West Side Story
Steven Spielberg's energetic remake of West Side Story lacks the emotional punch of the original film, but for once, I think the problem is with me. I am so familiar with the original source material, having seen both the earlier film and various stage productions, that the story has become somewhat overly familiar to me. That matters little when everything else about the film is so sensational. While I personally would rather have Tick, Tick...Boom over this, Spielberg's effort is still filled with moments of brilliance. Releasing sixty years after the Oscar-winning original film, this is a film that emphasizes what works about the source material without straying too far from tradition. It actually has the feeling and is shot similar to an older Hollywood Musical, while at the same time, not relying on the earlier movie. This feels like a new film from a different era of movie making. And yet, you can see some of Spielberg's signature directing style throughout. In a bold move, the film does not feature any big name stars, and few recognizable faces. The draw is the familiar story and the director's name. Judging by the film's take on the box office, that wasn't quite enough to draw in audiences, which is sad. Even if the story is overly familiar to most audiences by now, it is still intimate and heartfelt in its own way, and its themes of racial bigotry still hit.As always, the story is set in the late 1950s New York City, with a turf war brewing between two street gangs. The white Jets gang are feuding with the Puerto Rican Sharks over territory, and the sense that the Jets feel the home they were born and raised in is being taken over by immigrants. As the feud begins to quickly escalate toward violence, the story finds one of the Jets, a former juvenile delinquent named Tony (Ansel Elgort) who is trying to improve his life after serving a short prison sentence, falling in love with Maria (YouTube star Rachel Zegler, making a luminous screen debut), the sister of Sharks member Bernardo (David Alvarez). The love that grows between Tony and Maria is looked down upon by both sides of the turf war, and inevitably in true Romeo and Juliet fashion, will lead to tragedy.
West Side Story has always been powered by its immortal musical score written by the legendary Leonard Bernstein and Stephen Sondheim. Sondheim sadly passed mere weeks before the film came out, but he gave his full support to the film while it was in production, and Spielberg has done pretty much nothing here that could be considered a major alteration to the 1957 Broadway smash. Working with playwright and screenwriter Tony Kushner (who has worked with Spielberg in the past on the films Munich and Lincoln), the film expands on some of the original text's ideas, or emphasizes certain character's backstories. In another intriguing move, the film features a certain amount of dialogue in Spanish without subtitles, which makes sense during the scenes when we are within Maria's home, and she is among her family. The emotion and the power of these scenes is still able to come through, even in a different language, and it only adds to the honesty of the picture.

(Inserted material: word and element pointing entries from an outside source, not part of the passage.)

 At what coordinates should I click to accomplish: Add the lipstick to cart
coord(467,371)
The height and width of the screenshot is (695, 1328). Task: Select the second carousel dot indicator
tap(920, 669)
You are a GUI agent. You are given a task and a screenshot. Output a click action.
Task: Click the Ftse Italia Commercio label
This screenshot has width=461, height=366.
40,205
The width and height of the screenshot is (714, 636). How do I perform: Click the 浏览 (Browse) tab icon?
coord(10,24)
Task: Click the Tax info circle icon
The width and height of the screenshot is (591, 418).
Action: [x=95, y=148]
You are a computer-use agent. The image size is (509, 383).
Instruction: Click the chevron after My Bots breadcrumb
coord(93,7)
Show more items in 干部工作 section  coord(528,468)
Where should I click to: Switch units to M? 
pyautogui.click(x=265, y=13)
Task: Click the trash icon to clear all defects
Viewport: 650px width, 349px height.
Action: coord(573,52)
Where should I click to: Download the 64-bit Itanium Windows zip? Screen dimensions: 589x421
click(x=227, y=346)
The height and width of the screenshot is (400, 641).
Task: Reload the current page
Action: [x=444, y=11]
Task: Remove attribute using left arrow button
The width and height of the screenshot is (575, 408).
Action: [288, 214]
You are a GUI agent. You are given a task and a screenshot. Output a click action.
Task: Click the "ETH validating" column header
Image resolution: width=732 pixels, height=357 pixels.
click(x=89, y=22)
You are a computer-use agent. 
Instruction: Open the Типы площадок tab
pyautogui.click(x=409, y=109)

Spielberg has also cast his film with an amazing amount of talent who, again, are largely not well known to film audiences, but get to show what they can do in the film's numerous musical sequences. Considering that the original film largely featured actors having their voices dubbed over for their singing, it again adds honesty and authenticity that everything up on the screen is coming directly from these talented young singers, actors, and dancers. Spielberg's known love for sentimental storytelling works beautifully with the film's melodramatic love story, and while he lets the innocent love of his two star-crossed leads come through, he also does not shy away from the violence and hard-edged elements that are inherent in the original story. He also handles the film's most famous musical numbers and sequences with expert skill, and in a wonderful touch, gives one of the film's original stars (Rita Moreno) a warm and memorable role as an elderly mentor to Tony.
I think the familiar tone of West Side Story is intentional. Spielberg was not trying to create a new vision of the story, but create his own vision on a classic. He has succeeded so much so, this is one of the few times I hope that a film remake will be held up to the original in the years to come. He trusts the material he's been given, and simply gives it to his audience straight, while adding his own style and subtext in subtle ways. For a purist, that's probably the highest complement anyone could give.